This is why I don't give hair advice outside LHCF unless it's someone I really and truely care about.


----------



## dionne81l (Feb 1, 2010)

complexsimplicity said:


> "I used to have long hair but I cut it." Ummm....you cut it 5 years ago boo boo. Why is it still the same length it was when you cut it?​


 Good one!! LOL!!


----------



## MrJohnsonsRib (Feb 1, 2010)

Priss Pot said:


> I try to share my knowledge too, but everybody don't wanna listen. It's about half and half. Some people attribute it to my skin color and hair type, which is a load of crock. I put so much effort into my hair, that I HATE when someone makes it seem like it was sooooooooooooooooooooooo easy and that the only reason I got it is cause "you got that good hair." It's very annoying.
> 
> I think a lot of people just want the lazy way; they don't wanna work for healthy hair.
> 
> Saying this makes me mad all over again at my roommate cause damnit she "lost" my $40 shears that I bought from Sally's.
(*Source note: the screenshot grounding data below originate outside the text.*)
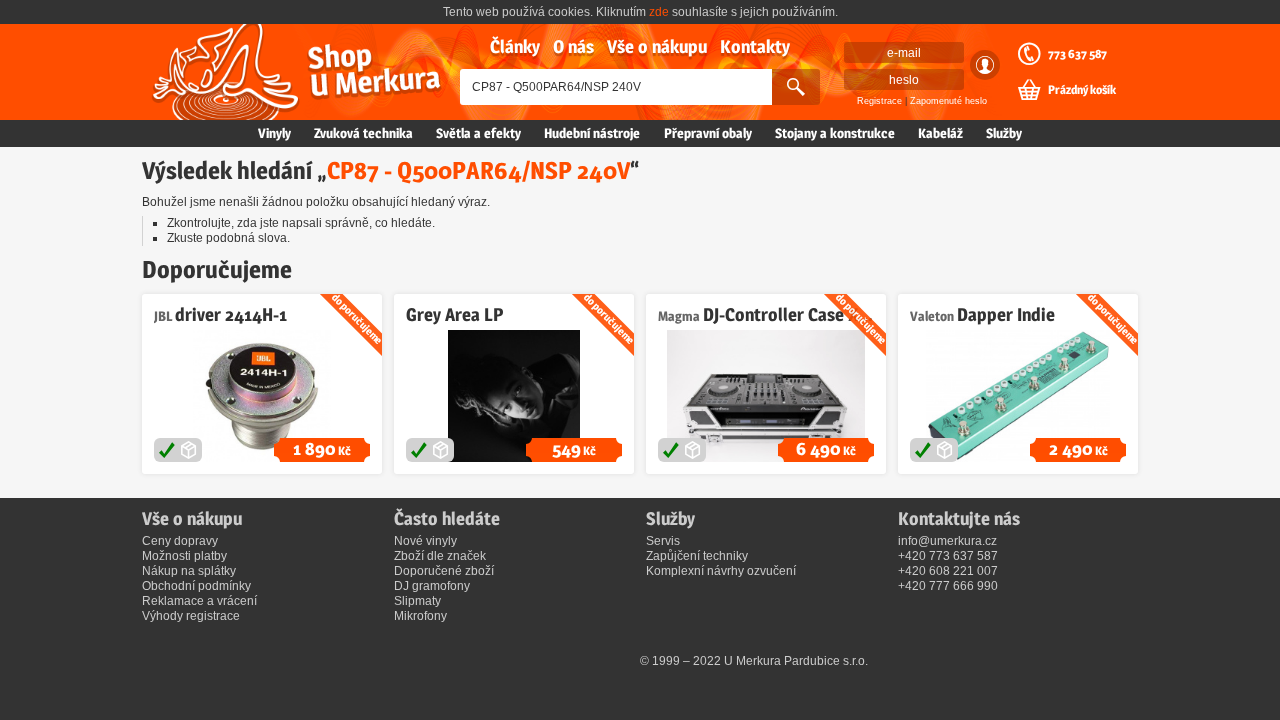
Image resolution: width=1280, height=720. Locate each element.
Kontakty (755, 46)
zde (659, 12)
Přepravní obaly (708, 133)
I only used them on my hair once, the same day I bought 'em. Then the next day she asks to use them, and all of a sudden can't find 'em no more


 
I'm so sorry for you buddy.  $40 for some shears to be lost? It's things like that which make me wonder if I have the spirtiual gift of giving (we're studying gifts in women's study) and well if somebody asked for my $40 shears I'd be trying to "figure" that one out...I'd tell her let me get back at ya in a minute on that one...I guess that goes for the people you can't really quite rely on. Most my friends can get the world from me so it's case by case.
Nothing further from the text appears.